* TASK DIRECTIONS
Which lines of the data below hold "field"? Copy each of them.

* DATA FOR THE TASK
++++++++

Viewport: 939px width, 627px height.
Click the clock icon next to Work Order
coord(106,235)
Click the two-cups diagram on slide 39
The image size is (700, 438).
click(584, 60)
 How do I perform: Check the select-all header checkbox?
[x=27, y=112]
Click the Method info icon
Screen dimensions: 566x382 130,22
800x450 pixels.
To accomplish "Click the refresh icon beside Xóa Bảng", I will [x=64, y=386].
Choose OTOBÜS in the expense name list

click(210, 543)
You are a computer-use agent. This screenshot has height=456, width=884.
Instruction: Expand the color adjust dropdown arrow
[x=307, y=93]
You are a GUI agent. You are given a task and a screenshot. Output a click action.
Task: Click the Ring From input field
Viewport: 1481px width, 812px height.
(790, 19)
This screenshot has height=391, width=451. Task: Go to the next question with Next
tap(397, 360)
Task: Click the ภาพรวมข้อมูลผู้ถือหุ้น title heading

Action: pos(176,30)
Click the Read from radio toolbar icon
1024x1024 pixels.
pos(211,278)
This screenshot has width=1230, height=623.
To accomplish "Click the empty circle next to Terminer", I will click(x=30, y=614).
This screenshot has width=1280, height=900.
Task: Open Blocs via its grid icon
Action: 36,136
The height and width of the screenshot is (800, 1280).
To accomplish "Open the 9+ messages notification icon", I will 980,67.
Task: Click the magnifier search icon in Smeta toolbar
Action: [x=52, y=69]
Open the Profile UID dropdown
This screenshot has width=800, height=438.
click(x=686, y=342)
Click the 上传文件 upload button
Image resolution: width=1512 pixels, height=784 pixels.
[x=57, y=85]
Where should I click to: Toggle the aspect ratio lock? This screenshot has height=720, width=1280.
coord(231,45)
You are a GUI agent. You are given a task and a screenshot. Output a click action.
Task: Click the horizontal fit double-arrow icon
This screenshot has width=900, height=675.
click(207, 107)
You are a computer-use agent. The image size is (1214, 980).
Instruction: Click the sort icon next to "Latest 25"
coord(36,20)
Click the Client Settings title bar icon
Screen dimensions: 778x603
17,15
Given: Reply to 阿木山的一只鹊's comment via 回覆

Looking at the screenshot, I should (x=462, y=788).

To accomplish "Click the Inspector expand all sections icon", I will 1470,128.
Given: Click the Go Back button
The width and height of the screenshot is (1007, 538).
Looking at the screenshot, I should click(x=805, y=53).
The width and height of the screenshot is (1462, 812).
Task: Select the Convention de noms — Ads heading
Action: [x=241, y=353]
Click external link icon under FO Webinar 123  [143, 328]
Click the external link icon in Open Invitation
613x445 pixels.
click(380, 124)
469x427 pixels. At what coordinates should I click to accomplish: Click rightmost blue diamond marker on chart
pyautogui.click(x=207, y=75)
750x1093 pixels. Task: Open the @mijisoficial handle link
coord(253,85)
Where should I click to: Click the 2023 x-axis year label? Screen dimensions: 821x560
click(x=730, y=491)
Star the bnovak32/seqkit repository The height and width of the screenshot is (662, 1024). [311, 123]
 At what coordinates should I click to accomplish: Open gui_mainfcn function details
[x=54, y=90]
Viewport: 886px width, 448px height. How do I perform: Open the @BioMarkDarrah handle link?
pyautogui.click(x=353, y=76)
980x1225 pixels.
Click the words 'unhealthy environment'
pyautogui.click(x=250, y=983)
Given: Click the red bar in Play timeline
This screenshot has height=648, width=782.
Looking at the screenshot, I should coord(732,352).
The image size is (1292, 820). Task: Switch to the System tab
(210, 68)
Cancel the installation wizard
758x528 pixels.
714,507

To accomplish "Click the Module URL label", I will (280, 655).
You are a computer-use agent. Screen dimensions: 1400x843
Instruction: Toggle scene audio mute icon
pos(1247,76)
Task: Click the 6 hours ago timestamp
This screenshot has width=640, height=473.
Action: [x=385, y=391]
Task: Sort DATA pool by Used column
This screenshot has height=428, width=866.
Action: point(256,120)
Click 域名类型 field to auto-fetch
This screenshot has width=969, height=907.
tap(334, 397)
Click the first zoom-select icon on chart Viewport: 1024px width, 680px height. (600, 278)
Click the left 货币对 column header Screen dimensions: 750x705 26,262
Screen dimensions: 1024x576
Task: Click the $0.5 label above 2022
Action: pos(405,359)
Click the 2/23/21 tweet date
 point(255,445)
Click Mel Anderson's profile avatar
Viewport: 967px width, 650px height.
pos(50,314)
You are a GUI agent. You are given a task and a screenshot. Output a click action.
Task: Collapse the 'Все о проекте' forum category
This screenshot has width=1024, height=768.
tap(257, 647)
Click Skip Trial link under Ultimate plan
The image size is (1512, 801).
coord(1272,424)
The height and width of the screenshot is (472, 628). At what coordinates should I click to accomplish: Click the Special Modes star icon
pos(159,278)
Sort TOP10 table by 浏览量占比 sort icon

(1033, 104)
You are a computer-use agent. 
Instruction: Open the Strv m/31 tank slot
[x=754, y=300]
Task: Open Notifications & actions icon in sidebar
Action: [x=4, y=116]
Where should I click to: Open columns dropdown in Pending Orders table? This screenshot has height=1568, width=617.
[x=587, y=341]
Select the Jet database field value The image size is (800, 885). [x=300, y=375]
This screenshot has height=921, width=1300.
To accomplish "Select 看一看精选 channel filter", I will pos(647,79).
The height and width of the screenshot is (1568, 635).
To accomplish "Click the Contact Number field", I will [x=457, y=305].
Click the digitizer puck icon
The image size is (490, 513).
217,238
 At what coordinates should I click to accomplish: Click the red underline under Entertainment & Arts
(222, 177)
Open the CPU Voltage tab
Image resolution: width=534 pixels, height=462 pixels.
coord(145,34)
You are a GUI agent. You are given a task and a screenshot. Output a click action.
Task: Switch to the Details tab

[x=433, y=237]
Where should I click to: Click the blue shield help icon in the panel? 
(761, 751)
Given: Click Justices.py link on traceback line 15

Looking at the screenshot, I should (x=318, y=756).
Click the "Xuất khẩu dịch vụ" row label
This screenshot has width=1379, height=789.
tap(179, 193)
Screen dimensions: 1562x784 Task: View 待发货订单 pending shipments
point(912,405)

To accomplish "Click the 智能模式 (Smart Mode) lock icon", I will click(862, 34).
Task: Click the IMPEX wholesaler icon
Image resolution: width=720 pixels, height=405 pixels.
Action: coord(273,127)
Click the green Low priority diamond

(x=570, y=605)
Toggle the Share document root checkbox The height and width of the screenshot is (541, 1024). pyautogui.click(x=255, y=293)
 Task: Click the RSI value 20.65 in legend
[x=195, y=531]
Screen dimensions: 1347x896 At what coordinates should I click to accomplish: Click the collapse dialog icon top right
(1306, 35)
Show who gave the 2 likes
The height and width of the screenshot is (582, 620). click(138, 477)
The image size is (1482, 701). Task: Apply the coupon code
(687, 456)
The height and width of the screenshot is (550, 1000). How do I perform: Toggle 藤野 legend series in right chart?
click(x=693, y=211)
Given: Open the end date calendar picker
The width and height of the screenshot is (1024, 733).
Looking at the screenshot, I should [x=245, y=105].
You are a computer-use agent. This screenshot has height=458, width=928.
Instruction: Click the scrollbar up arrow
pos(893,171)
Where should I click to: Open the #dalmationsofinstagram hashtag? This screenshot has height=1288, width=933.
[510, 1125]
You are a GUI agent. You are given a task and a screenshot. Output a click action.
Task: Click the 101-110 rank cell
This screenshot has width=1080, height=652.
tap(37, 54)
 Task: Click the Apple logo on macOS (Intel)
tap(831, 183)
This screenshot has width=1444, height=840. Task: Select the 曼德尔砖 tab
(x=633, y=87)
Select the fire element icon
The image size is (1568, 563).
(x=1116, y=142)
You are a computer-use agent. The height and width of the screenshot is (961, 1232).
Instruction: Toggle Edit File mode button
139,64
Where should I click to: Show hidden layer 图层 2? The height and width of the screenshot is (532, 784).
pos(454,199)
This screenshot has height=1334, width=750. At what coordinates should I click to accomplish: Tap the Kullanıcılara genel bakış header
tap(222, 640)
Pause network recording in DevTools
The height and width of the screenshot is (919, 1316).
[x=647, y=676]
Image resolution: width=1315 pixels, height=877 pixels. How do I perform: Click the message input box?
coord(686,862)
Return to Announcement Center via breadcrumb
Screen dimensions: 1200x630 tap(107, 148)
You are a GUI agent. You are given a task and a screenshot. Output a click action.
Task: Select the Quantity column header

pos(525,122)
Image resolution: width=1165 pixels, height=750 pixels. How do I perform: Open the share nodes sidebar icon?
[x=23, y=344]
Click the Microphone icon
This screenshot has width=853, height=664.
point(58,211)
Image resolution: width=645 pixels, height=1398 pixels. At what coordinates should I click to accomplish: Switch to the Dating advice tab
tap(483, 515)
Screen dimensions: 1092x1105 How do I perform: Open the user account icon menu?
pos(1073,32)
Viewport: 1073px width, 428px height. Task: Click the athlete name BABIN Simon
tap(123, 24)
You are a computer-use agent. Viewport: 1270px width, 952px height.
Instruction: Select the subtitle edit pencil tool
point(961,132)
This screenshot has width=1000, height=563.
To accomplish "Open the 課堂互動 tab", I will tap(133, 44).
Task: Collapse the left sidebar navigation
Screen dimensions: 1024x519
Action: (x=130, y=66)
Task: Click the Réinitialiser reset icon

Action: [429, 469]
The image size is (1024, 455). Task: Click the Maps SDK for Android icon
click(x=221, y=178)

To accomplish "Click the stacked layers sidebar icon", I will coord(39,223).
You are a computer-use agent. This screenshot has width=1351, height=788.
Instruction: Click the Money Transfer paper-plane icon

++++++++

* TASK OUTPUT
Task: Click the Ring From input field
Click 域名类型 field to auto-fetch
Select the Jet database field value The image size is (800, 885). [x=300, y=375]
To accomplish "Click the Contact Number field", I will [x=457, y=305].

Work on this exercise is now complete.